**Exercise objective**
Rewrite the entire listing below, swapping each occurrence of "How do I perform" for "How do I carry out" and leaving everything else untouched.

**Supplied records**
==*==

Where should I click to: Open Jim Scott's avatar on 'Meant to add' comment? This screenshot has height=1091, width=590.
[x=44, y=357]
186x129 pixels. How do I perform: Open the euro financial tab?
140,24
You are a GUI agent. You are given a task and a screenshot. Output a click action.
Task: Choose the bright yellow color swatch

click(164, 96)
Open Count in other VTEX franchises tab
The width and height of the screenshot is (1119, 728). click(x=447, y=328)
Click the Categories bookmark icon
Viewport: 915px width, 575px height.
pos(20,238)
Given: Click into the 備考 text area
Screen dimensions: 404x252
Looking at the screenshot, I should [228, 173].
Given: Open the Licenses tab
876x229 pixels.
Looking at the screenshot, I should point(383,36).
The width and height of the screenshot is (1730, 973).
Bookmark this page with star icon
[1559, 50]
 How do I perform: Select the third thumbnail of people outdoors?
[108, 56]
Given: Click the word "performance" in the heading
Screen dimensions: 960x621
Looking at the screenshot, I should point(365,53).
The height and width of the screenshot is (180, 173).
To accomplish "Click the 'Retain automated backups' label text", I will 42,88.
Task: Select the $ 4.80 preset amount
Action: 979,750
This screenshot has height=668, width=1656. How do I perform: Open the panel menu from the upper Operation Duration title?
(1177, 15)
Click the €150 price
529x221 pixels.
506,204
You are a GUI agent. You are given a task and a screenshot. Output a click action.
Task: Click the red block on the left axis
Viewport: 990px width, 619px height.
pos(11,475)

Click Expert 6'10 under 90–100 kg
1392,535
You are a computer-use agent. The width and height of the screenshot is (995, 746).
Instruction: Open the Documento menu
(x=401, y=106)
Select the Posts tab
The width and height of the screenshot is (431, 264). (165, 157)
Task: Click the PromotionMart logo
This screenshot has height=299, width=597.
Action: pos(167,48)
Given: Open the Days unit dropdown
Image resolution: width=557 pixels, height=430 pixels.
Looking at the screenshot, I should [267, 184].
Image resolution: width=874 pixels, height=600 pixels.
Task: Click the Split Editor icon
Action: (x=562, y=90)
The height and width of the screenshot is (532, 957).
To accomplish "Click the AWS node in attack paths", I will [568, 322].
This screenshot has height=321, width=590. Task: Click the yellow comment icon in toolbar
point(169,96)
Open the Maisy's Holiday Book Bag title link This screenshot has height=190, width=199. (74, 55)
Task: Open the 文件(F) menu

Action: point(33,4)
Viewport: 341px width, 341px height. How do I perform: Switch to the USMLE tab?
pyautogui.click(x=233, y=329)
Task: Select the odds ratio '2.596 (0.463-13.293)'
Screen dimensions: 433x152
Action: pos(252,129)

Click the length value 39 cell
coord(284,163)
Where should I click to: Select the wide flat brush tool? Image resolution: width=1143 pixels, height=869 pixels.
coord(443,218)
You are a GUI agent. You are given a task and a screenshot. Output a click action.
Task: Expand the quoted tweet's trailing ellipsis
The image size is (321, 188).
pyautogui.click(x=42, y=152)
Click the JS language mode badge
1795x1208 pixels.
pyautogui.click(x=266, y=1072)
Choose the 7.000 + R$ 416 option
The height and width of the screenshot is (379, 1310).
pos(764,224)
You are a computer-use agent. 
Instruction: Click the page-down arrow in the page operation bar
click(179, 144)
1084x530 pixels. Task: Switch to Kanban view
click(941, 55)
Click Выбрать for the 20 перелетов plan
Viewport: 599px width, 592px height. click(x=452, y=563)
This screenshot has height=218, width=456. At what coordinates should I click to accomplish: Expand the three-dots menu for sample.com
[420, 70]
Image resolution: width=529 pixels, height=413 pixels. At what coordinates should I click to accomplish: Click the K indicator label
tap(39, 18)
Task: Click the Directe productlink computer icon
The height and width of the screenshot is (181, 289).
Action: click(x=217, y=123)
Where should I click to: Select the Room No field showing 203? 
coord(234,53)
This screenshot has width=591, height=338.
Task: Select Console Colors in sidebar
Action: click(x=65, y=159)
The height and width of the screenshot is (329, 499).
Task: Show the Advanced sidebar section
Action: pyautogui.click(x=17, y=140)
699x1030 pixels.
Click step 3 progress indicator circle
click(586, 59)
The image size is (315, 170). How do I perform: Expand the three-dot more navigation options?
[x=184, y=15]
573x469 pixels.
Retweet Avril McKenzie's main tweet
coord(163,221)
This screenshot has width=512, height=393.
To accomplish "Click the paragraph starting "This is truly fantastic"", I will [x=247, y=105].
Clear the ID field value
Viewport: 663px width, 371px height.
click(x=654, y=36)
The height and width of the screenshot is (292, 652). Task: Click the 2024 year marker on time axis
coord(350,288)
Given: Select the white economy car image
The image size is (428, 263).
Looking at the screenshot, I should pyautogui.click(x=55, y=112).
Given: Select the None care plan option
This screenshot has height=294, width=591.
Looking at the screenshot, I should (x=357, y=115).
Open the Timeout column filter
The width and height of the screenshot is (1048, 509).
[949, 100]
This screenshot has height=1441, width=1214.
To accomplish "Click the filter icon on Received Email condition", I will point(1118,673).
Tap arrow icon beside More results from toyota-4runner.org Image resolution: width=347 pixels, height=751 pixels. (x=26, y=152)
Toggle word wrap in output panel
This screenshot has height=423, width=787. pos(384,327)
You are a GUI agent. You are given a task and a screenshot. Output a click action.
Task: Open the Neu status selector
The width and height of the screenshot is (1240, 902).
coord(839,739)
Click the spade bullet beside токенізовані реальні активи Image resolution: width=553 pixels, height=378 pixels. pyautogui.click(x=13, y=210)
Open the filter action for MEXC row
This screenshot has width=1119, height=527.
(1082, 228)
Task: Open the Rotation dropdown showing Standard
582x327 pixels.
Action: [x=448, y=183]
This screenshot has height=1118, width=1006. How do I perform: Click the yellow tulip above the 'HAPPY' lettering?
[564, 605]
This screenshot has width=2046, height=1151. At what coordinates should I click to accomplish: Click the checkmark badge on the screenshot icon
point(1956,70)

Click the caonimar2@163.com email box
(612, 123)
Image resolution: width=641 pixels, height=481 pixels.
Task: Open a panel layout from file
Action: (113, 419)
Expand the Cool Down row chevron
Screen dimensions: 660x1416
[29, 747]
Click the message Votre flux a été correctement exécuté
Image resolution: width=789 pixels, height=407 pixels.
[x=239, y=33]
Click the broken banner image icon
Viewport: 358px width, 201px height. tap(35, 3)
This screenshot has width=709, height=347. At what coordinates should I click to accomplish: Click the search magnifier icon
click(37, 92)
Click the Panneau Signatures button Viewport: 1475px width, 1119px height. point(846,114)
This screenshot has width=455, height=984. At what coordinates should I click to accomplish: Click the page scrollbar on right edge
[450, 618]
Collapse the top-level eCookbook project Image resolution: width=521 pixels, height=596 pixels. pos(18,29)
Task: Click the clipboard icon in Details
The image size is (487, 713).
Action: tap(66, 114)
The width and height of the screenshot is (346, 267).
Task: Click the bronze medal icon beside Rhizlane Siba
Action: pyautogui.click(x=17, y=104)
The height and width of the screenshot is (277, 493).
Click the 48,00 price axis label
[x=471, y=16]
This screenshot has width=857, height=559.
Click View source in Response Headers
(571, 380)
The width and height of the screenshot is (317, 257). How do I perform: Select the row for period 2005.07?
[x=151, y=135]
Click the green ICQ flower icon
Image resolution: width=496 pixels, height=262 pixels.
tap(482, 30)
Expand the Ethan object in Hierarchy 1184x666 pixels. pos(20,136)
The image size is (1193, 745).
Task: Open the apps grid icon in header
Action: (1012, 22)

==*==

**Answer**
Where should I click to: Open Jim Scott's avatar on 'Meant to add' comment? This screenshot has height=1091, width=590.
[x=44, y=357]
186x129 pixels. How do I carry out: Open the euro financial tab?
140,24
You are a GUI agent. You are given a task and a screenshot. Output a click action.
Task: Choose the bright yellow color swatch

click(164, 96)
Open Count in other VTEX franchises tab
The width and height of the screenshot is (1119, 728). click(x=447, y=328)
Click the Categories bookmark icon
Viewport: 915px width, 575px height.
pos(20,238)
Given: Click into the 備考 text area
Screen dimensions: 404x252
Looking at the screenshot, I should [228, 173].
Given: Open the Licenses tab
876x229 pixels.
Looking at the screenshot, I should point(383,36).
The width and height of the screenshot is (1730, 973).
Bookmark this page with star icon
[1559, 50]
 How do I carry out: Select the third thumbnail of people outdoors?
[108, 56]
Given: Click the word "performance" in the heading
Screen dimensions: 960x621
Looking at the screenshot, I should point(365,53).
The height and width of the screenshot is (180, 173).
To accomplish "Click the 'Retain automated backups' label text", I will 42,88.
Task: Select the $ 4.80 preset amount
Action: 979,750
This screenshot has height=668, width=1656. How do I carry out: Open the panel menu from the upper Operation Duration title?
(1177, 15)
Click the €150 price
529x221 pixels.
506,204
You are a GUI agent. You are given a task and a screenshot. Output a click action.
Task: Click the red block on the left axis
Viewport: 990px width, 619px height.
pos(11,475)

Click Expert 6'10 under 90–100 kg
1392,535
You are a computer-use agent. The width and height of the screenshot is (995, 746).
Instruction: Open the Documento menu
(x=401, y=106)
Select the Posts tab
The width and height of the screenshot is (431, 264). (165, 157)
Task: Click the PromotionMart logo
This screenshot has height=299, width=597.
Action: pos(167,48)
Given: Open the Days unit dropdown
Image resolution: width=557 pixels, height=430 pixels.
Looking at the screenshot, I should [267, 184].
Image resolution: width=874 pixels, height=600 pixels.
Task: Click the Split Editor icon
Action: (x=562, y=90)
The height and width of the screenshot is (532, 957).
To accomplish "Click the AWS node in attack paths", I will [568, 322].
This screenshot has height=321, width=590. Task: Click the yellow comment icon in toolbar
point(169,96)
Open the Maisy's Holiday Book Bag title link This screenshot has height=190, width=199. (74, 55)
Task: Open the 文件(F) menu

Action: point(33,4)
Viewport: 341px width, 341px height. How do I carry out: Switch to the USMLE tab?
pyautogui.click(x=233, y=329)
Task: Select the odds ratio '2.596 (0.463-13.293)'
Screen dimensions: 433x152
Action: pos(252,129)

Click the length value 39 cell
coord(284,163)
Where should I click to: Select the wide flat brush tool? Image resolution: width=1143 pixels, height=869 pixels.
coord(443,218)
You are a GUI agent. You are given a task and a screenshot. Output a click action.
Task: Expand the quoted tweet's trailing ellipsis
The image size is (321, 188).
pyautogui.click(x=42, y=152)
Click the JS language mode badge
1795x1208 pixels.
pyautogui.click(x=266, y=1072)
Choose the 7.000 + R$ 416 option
The height and width of the screenshot is (379, 1310).
pos(764,224)
You are a computer-use agent. 
Instruction: Click the page-down arrow in the page operation bar
click(179, 144)
1084x530 pixels. Task: Switch to Kanban view
click(941, 55)
Click Выбрать for the 20 перелетов plan
Viewport: 599px width, 592px height. click(x=452, y=563)
This screenshot has height=218, width=456. At what coordinates should I click to accomplish: Expand the three-dots menu for sample.com
[420, 70]
Image resolution: width=529 pixels, height=413 pixels. At what coordinates should I click to accomplish: Click the K indicator label
tap(39, 18)
Task: Click the Directe productlink computer icon
The height and width of the screenshot is (181, 289).
Action: click(x=217, y=123)
Where should I click to: Select the Room No field showing 203? 
coord(234,53)
This screenshot has width=591, height=338.
Task: Select Console Colors in sidebar
Action: click(x=65, y=159)
The height and width of the screenshot is (329, 499).
Task: Show the Advanced sidebar section
Action: pyautogui.click(x=17, y=140)
699x1030 pixels.
Click step 3 progress indicator circle
click(586, 59)
The image size is (315, 170). How do I carry out: Expand the three-dot more navigation options?
[x=184, y=15]
573x469 pixels.
Retweet Avril McKenzie's main tweet
coord(163,221)
This screenshot has width=512, height=393.
To accomplish "Click the paragraph starting "This is truly fantastic"", I will [x=247, y=105].
Clear the ID field value
Viewport: 663px width, 371px height.
click(x=654, y=36)
The height and width of the screenshot is (292, 652). Task: Click the 2024 year marker on time axis
coord(350,288)
Given: Select the white economy car image
The image size is (428, 263).
Looking at the screenshot, I should pyautogui.click(x=55, y=112).
Given: Select the None care plan option
This screenshot has height=294, width=591.
Looking at the screenshot, I should (x=357, y=115).
Open the Timeout column filter
The width and height of the screenshot is (1048, 509).
[949, 100]
This screenshot has height=1441, width=1214.
To accomplish "Click the filter icon on Received Email condition", I will point(1118,673).
Tap arrow icon beside More results from toyota-4runner.org Image resolution: width=347 pixels, height=751 pixels. (x=26, y=152)
Toggle word wrap in output panel
This screenshot has height=423, width=787. pos(384,327)
You are a GUI agent. You are given a task and a screenshot. Output a click action.
Task: Open the Neu status selector
The width and height of the screenshot is (1240, 902).
coord(839,739)
Click the spade bullet beside токенізовані реальні активи Image resolution: width=553 pixels, height=378 pixels. pyautogui.click(x=13, y=210)
Open the filter action for MEXC row
This screenshot has width=1119, height=527.
(1082, 228)
Task: Open the Rotation dropdown showing Standard
582x327 pixels.
Action: [x=448, y=183]
This screenshot has height=1118, width=1006. How do I carry out: Click the yellow tulip above the 'HAPPY' lettering?
[564, 605]
This screenshot has width=2046, height=1151. At what coordinates should I click to accomplish: Click the checkmark badge on the screenshot icon
point(1956,70)

Click the caonimar2@163.com email box
(612, 123)
Image resolution: width=641 pixels, height=481 pixels.
Task: Open a panel layout from file
Action: (113, 419)
Expand the Cool Down row chevron
Screen dimensions: 660x1416
[29, 747]
Click the message Votre flux a été correctement exécuté
Image resolution: width=789 pixels, height=407 pixels.
[x=239, y=33]
Click the broken banner image icon
Viewport: 358px width, 201px height. tap(35, 3)
This screenshot has width=709, height=347. At what coordinates should I click to accomplish: Click the search magnifier icon
click(37, 92)
Click the Panneau Signatures button Viewport: 1475px width, 1119px height. point(846,114)
This screenshot has width=455, height=984. At what coordinates should I click to accomplish: Click the page scrollbar on right edge
[450, 618]
Collapse the top-level eCookbook project Image resolution: width=521 pixels, height=596 pixels. pos(18,29)
Task: Click the clipboard icon in Details
The image size is (487, 713).
Action: tap(66, 114)
The width and height of the screenshot is (346, 267).
Task: Click the bronze medal icon beside Rhizlane Siba
Action: pyautogui.click(x=17, y=104)
The height and width of the screenshot is (277, 493).
Click the 48,00 price axis label
[x=471, y=16]
This screenshot has width=857, height=559.
Click View source in Response Headers
(571, 380)
The width and height of the screenshot is (317, 257). How do I carry out: Select the row for period 2005.07?
[x=151, y=135]
Click the green ICQ flower icon
Image resolution: width=496 pixels, height=262 pixels.
tap(482, 30)
Expand the Ethan object in Hierarchy 1184x666 pixels. pos(20,136)
The image size is (1193, 745).
Task: Open the apps grid icon in header
Action: (1012, 22)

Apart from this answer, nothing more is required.